Mentre il libro va in stampa, ben altro è il virus che sta drammaticamente infestando lo scenario globale, alle prese con i micidiali effetti d’una inedita pandemia di cui per ora non s’intravede la fine.

Ancora una volta alla dinamica degli eventi è stata impressa un’accelerazione repentina. Che ha letteralmente stravolto il senso comune, archiviando d’un tratto anche non pochi dei paradigmi e dei mantra ideologici che a lungo hanno imperversato, intossicando gli umori e le psicologie di vasti strati sociali, anche salariati. L’inesauribile ironia della storia, tragicamente, raggiunge il paradosso e si invertono le parti di quel logoro quanto becero copione riproposto per anni fino alla nausea. Adesso, oltre che dalla Cina, l’“invasore” proviene dall’Europa e sono i paesi africani a sbarrare gli ingressi per tenere fuori i nuovi untori.
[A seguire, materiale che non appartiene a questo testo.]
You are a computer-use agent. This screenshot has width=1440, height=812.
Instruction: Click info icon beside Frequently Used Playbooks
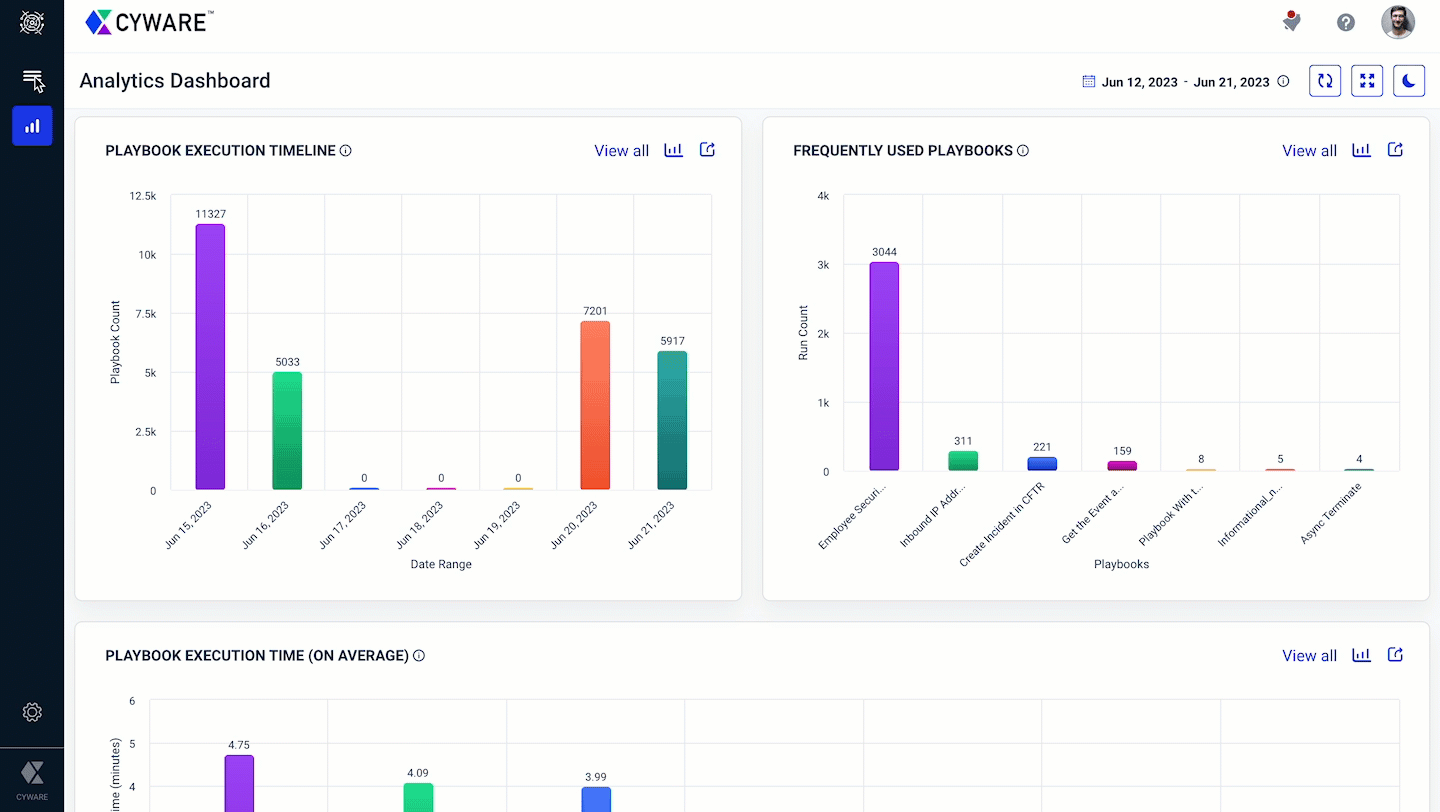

Quasi una sorta di razzismo alla rovescia che, domani, superata la fase più acuta dell’emergenza, tornerà nuovamente a cambiare di segno. Quando, di fronte ai pesantissimi costi economici e sociali che inevitabilmente seguiranno, l’arma del pregiudizio e della xenofobia sarà di nuovo impugnata con forza da uno stuolo di miserabili figuri, per additare i migranti come comodo capro espiatorio su cui scaricare le moltiplicate incertezze, rabbie e paure. Del resto, già ora, risulta evidente che a pagare il prezzo maggiore sono i più deboli; l’esercito del precariato e del sommerso, quei milioni di lavoratori, spesso immigrati, di fatto privi di ogni garanzia, che da un giorno all’altro si ritrovano senza alcun reddito né protezione.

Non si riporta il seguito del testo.